• Aim of the exercise
Once you find the line that contains "This screenshot has height=826, width=1456.", write out that line and every line after it to the end of the records, exactly and with nothing else.

• Saved data entries
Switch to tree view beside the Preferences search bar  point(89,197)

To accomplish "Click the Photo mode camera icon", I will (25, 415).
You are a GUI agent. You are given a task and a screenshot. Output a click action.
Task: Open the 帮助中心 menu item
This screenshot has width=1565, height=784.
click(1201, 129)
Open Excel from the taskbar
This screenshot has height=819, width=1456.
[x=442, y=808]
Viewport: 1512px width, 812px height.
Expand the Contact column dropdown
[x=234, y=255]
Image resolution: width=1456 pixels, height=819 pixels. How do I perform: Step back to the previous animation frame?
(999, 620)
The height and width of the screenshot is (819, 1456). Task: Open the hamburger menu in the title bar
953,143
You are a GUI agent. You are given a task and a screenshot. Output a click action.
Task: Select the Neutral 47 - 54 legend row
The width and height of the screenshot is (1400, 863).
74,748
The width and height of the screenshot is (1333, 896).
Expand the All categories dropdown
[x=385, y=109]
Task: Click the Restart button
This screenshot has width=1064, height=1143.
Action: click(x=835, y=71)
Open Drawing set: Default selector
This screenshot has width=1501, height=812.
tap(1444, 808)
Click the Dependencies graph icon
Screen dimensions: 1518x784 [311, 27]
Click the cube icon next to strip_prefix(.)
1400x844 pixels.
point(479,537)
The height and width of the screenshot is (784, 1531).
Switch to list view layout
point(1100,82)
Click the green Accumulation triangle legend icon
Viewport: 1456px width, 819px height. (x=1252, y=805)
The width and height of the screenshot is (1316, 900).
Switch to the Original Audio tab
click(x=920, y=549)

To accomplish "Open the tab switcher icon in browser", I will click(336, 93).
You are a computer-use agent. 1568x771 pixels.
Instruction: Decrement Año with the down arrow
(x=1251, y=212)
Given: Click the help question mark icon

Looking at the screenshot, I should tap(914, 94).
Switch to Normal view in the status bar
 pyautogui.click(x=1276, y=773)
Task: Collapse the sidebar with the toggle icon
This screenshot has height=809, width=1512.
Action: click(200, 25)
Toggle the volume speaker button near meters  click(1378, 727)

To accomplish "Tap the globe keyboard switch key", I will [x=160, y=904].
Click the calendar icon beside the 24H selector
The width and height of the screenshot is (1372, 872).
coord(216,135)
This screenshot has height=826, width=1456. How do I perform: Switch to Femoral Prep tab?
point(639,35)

• Output of the exercise
This screenshot has height=826, width=1456. How do I perform: Switch to Femoral Prep tab?
point(639,35)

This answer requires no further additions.